━━ MATERIAL SHOWN

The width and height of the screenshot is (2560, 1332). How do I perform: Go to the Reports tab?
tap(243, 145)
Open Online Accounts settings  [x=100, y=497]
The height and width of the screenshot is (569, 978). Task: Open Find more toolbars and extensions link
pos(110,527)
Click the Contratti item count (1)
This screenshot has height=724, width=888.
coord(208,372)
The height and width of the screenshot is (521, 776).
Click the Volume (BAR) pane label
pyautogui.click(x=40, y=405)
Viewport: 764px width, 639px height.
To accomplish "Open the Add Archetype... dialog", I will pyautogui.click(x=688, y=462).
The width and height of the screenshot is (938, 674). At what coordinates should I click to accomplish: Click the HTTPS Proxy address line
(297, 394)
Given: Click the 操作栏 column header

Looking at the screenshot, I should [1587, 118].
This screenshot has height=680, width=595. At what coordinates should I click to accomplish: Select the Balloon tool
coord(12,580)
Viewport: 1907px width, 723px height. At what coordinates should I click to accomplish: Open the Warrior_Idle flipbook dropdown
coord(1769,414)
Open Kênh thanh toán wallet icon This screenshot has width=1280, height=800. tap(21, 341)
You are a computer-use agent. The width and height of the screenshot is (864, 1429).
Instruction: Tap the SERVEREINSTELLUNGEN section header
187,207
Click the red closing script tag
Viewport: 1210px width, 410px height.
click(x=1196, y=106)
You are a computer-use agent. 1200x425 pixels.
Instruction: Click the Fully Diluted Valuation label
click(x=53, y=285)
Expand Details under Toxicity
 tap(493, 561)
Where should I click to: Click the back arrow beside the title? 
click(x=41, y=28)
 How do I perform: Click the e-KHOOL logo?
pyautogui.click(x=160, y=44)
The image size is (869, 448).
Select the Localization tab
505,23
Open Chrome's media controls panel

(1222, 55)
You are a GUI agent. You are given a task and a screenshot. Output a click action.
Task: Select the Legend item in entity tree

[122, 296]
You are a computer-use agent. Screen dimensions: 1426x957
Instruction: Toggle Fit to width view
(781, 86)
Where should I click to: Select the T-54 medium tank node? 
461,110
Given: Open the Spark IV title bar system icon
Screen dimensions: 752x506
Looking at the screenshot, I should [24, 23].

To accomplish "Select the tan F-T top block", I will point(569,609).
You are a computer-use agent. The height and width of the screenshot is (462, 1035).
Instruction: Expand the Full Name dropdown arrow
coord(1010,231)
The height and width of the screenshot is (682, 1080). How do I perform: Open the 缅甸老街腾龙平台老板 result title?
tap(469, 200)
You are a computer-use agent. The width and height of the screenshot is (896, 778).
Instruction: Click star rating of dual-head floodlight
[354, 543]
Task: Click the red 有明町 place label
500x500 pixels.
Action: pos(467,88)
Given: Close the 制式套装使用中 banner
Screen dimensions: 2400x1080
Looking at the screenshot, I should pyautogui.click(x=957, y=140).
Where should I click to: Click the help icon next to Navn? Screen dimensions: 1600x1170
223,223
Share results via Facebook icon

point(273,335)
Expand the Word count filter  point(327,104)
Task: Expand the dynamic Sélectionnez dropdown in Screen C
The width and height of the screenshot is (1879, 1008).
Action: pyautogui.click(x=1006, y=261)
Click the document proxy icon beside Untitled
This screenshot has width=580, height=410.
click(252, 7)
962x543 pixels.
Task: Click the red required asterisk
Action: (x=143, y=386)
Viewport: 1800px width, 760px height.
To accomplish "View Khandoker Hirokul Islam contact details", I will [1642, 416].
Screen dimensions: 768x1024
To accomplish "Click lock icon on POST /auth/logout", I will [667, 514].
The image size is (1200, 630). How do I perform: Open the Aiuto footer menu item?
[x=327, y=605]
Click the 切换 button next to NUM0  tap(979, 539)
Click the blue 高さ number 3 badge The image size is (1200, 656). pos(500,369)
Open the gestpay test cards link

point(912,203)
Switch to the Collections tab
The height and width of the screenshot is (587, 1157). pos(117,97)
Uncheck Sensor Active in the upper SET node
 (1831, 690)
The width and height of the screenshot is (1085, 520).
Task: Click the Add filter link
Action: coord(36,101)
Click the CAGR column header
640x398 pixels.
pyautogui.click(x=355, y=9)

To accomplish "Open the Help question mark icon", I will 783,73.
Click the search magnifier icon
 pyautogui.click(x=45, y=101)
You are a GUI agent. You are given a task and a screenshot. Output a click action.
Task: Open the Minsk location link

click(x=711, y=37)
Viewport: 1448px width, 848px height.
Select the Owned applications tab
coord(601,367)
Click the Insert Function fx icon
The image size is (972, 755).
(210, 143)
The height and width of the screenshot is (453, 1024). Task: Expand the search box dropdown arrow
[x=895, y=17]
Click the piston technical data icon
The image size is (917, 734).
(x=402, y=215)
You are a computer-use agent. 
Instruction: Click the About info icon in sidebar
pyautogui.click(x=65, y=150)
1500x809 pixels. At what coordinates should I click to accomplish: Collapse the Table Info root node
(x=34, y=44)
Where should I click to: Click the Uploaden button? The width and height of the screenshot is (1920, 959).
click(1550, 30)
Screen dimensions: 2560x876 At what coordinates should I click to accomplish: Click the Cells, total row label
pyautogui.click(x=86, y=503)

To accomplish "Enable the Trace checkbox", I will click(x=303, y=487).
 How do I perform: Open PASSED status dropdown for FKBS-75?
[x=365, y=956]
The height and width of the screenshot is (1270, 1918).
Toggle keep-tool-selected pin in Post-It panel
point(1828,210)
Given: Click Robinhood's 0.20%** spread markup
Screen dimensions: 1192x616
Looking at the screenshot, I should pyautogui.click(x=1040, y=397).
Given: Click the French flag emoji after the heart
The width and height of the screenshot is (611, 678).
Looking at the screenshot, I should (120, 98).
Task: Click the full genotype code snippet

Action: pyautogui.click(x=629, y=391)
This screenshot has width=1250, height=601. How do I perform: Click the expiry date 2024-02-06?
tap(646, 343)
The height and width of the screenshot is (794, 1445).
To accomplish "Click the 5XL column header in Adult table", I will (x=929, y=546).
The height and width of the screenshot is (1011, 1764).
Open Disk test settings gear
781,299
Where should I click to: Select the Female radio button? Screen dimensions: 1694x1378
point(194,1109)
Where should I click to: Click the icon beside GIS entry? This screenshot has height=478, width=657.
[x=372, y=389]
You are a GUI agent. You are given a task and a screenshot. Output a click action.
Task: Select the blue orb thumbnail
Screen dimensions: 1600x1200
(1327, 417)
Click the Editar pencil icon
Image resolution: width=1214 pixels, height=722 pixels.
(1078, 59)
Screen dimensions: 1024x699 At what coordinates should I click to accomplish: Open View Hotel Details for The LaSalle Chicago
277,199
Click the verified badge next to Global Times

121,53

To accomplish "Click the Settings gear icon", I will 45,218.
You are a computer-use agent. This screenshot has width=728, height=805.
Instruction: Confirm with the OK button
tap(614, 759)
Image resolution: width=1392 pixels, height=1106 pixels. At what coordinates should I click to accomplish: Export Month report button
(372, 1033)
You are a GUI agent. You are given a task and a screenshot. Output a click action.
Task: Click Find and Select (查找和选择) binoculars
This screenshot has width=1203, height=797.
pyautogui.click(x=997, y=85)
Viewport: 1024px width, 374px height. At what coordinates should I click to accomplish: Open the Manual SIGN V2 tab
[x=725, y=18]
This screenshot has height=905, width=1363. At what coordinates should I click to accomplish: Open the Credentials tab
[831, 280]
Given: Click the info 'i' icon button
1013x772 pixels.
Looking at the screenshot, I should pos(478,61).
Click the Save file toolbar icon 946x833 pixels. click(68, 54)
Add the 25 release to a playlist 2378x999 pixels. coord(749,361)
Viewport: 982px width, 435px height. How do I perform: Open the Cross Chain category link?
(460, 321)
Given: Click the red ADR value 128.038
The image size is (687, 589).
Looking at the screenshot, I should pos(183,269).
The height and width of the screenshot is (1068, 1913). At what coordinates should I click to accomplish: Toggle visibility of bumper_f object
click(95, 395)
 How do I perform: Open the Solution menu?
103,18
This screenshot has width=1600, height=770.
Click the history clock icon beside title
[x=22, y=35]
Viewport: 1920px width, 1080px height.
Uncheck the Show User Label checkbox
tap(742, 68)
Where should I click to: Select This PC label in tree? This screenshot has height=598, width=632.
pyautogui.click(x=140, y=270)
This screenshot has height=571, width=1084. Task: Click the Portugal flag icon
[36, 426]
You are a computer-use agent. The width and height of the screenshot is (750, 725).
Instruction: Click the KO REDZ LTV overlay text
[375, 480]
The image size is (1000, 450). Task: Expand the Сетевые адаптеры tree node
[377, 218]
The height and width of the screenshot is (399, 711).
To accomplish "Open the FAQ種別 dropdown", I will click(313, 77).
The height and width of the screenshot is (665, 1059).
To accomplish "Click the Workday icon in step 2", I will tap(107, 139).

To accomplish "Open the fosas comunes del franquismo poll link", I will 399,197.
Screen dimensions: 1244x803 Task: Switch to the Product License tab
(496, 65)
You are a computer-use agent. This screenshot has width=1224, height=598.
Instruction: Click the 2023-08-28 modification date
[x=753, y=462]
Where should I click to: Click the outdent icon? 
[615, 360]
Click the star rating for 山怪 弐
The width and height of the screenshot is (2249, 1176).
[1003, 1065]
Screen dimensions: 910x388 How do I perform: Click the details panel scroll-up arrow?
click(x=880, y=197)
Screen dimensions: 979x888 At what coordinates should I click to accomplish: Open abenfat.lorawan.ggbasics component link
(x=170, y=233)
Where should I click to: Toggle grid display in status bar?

━━━━

> **TASK DESCRIPTION**: Where in the records does the word "blue" appear? Copy each line that holds it.

> **EXERCISE SOLUTION**:
Click the blue 高さ number 3 badge The image size is (1200, 656). pos(500,369)
Task: Select the blue orb thumbnail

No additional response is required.